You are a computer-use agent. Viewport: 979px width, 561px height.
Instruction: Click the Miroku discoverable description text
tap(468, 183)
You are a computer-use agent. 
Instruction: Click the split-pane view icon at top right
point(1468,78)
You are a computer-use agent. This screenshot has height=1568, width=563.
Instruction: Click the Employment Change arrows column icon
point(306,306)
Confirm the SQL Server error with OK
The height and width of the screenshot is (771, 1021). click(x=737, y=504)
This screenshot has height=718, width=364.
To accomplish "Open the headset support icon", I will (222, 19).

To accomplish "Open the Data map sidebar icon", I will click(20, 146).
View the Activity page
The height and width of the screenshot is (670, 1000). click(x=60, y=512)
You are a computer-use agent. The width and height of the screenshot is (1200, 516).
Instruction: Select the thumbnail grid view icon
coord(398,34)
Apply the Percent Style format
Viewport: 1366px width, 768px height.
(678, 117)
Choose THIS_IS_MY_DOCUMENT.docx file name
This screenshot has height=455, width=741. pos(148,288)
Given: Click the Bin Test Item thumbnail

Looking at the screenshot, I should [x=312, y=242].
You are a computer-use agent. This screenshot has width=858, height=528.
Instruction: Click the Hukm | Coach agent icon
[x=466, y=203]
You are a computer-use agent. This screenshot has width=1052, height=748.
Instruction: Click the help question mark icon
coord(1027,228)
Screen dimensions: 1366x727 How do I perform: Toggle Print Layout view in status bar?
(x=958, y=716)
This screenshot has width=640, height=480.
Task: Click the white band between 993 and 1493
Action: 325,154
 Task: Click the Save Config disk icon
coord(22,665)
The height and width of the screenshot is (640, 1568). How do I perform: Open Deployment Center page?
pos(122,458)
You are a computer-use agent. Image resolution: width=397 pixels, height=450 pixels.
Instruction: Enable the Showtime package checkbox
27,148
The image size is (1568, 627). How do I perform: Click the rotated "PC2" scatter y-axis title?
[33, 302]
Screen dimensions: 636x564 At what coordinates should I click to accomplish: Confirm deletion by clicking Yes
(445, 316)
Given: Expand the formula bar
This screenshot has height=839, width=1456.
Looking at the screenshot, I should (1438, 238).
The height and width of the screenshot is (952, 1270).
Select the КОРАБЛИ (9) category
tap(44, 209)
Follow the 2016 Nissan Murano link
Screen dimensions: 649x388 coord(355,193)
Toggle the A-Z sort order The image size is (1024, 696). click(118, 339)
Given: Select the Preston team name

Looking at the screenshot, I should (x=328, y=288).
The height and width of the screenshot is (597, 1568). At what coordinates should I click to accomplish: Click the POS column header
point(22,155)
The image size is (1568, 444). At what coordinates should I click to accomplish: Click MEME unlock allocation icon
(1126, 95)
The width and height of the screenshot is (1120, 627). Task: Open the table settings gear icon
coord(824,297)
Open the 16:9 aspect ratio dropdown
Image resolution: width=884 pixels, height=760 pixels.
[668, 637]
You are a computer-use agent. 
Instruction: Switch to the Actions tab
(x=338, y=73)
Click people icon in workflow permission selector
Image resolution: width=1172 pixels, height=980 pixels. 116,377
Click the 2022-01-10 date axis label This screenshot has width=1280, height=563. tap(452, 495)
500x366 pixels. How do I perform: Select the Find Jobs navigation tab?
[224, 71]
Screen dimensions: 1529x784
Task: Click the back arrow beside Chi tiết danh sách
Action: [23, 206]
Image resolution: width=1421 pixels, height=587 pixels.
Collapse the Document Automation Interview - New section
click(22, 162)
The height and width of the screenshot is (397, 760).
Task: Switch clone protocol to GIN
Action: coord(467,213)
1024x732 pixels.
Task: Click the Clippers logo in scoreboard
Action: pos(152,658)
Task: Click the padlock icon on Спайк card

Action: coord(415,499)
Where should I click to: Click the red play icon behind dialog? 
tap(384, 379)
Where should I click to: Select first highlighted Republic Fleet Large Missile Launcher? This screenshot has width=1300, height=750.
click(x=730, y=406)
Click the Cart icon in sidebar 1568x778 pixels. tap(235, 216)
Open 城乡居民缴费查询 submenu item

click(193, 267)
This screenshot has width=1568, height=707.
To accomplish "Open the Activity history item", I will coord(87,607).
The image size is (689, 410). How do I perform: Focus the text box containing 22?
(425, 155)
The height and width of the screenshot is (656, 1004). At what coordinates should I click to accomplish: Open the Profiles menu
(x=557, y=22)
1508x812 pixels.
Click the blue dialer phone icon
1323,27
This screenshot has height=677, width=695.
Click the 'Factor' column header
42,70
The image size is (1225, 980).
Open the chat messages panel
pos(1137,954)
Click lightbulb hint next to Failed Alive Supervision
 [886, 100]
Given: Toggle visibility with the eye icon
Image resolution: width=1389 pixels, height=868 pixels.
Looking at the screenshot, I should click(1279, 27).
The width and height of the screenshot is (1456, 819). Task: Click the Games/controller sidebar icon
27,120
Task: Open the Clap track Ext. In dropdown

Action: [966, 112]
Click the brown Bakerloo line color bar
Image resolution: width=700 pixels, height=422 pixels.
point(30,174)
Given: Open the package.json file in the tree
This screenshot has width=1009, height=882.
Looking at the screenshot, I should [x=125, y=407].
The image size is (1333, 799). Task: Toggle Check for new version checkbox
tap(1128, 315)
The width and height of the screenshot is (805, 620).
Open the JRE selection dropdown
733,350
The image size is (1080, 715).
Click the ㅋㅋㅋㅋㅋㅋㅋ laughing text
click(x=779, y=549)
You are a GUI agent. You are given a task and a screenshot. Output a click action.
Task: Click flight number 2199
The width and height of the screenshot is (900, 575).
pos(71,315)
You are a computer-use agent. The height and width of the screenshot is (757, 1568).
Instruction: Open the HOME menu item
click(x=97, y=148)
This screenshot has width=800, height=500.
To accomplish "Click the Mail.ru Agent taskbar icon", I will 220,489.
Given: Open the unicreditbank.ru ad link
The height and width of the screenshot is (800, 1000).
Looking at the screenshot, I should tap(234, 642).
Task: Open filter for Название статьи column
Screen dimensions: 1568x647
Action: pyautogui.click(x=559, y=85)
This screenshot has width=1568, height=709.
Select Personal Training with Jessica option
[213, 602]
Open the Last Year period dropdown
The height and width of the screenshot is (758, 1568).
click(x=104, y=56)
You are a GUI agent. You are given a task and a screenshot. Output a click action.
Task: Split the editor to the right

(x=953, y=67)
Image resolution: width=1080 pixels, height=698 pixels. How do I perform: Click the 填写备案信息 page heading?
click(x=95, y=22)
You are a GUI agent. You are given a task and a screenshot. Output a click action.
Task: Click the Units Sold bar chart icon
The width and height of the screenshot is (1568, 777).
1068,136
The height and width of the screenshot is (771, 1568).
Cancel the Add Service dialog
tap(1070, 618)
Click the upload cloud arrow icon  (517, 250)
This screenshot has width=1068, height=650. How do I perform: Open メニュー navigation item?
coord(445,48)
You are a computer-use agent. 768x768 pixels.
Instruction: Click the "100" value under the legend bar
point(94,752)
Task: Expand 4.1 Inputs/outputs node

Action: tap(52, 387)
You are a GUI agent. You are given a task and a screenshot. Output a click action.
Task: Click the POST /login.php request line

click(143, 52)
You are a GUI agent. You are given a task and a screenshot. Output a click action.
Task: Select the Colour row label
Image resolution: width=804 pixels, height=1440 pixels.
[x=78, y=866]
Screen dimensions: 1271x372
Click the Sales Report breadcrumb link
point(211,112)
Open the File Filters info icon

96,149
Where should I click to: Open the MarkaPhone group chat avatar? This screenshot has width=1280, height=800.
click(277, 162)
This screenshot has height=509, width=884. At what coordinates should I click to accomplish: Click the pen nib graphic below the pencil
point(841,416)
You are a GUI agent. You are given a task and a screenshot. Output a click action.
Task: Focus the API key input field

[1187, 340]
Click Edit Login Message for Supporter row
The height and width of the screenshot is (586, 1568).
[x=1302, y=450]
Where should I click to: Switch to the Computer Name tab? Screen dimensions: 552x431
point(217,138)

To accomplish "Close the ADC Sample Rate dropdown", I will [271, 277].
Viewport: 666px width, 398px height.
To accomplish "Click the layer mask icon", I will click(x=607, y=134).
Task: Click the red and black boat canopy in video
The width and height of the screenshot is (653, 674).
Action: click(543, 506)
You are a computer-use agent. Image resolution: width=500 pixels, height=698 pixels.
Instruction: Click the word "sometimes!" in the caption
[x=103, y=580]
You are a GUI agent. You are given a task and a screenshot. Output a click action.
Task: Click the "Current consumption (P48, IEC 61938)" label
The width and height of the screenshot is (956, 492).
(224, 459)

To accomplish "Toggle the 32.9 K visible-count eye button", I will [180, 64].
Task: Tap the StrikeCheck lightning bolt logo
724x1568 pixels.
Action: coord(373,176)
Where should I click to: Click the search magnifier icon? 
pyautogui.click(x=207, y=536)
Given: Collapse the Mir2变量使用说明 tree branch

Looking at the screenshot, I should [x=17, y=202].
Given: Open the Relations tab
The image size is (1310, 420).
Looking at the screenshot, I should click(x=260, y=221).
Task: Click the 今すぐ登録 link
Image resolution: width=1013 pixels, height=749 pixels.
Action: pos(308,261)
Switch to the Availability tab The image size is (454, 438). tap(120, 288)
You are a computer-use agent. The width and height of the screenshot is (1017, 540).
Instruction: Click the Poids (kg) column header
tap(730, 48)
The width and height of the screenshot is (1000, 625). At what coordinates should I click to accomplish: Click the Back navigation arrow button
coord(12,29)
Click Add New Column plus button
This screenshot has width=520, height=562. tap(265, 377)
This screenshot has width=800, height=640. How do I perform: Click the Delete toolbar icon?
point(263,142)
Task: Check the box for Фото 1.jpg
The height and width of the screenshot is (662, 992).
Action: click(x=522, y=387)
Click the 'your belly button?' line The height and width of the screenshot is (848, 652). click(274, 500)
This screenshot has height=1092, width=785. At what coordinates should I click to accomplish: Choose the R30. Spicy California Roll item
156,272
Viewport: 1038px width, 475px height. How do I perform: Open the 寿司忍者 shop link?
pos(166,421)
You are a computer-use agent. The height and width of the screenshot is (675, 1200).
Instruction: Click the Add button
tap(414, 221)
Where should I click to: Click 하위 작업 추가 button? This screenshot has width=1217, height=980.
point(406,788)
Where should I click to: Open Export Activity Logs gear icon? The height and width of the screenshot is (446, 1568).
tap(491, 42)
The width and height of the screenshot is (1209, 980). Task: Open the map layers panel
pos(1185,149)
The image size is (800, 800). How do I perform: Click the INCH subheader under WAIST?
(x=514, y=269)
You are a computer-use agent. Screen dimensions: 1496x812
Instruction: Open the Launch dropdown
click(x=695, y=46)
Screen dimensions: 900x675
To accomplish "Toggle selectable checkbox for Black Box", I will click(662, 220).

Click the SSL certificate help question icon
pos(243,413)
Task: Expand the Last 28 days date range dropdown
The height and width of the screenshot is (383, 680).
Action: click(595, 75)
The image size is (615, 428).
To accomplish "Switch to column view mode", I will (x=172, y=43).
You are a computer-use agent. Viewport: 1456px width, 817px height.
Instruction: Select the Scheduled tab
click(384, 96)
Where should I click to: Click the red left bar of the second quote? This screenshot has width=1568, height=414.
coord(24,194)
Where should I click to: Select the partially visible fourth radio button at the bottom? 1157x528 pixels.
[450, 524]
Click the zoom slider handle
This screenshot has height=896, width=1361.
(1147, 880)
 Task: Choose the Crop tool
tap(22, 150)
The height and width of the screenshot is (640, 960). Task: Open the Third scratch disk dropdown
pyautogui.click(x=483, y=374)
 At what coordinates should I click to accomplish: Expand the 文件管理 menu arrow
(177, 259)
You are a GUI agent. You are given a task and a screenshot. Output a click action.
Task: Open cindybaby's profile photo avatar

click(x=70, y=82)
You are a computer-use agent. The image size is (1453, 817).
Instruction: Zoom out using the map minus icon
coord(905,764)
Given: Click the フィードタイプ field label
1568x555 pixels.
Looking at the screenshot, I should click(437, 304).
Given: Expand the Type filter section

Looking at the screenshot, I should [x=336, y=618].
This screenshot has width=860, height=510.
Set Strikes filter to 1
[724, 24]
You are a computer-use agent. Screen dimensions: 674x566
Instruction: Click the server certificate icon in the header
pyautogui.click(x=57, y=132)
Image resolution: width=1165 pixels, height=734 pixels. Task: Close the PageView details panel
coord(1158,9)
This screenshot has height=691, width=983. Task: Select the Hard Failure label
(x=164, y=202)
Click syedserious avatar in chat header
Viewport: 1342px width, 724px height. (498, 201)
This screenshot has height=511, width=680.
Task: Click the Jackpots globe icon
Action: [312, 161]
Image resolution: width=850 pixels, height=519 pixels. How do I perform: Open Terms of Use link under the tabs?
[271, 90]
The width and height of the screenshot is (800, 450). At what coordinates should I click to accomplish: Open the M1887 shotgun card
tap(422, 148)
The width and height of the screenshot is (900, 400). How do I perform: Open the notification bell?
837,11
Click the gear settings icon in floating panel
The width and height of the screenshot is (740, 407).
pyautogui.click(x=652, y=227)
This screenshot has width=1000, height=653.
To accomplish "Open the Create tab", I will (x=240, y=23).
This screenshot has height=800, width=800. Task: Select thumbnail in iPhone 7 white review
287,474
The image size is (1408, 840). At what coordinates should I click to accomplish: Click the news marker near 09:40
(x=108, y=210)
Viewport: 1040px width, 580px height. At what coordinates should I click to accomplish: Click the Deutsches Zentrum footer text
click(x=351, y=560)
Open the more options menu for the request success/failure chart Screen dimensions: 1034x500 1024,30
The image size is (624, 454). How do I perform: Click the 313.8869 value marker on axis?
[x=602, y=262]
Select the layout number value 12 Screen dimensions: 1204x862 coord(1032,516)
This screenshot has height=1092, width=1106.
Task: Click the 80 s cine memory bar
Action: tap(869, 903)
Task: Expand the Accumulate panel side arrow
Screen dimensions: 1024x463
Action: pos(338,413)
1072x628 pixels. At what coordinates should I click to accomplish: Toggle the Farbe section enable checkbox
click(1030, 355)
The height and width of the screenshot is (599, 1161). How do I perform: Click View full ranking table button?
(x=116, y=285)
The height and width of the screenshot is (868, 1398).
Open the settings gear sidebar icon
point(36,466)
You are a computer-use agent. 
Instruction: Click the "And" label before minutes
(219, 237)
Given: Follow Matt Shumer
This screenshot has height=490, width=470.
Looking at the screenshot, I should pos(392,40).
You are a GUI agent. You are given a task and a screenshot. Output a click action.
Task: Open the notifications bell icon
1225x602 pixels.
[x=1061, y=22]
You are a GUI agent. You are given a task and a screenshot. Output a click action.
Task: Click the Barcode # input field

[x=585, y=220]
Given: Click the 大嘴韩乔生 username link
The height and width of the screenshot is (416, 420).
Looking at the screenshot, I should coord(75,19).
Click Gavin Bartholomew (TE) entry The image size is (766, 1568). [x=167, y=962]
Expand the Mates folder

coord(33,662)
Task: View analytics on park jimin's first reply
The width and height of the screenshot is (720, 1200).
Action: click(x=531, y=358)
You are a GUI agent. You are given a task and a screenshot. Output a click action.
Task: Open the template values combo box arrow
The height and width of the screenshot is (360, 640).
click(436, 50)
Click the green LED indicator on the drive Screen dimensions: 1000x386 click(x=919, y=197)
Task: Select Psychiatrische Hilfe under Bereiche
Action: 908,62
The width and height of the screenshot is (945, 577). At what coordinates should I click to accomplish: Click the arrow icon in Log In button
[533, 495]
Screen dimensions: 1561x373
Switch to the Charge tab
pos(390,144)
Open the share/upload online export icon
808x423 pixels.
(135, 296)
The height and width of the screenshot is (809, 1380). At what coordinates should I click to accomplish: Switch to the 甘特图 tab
------------------------------------
* Aim of the task: Return the material exactly as it stands above, but only from its first line to the line containing "has height=1568, width=563.", both ends included.

* Answer to this problem:
You are a computer-use agent. Viewport: 979px width, 561px height.
Instruction: Click the Miroku discoverable description text
tap(468, 183)
You are a computer-use agent. 
Instruction: Click the split-pane view icon at top right
point(1468,78)
You are a computer-use agent. This screenshot has height=1568, width=563.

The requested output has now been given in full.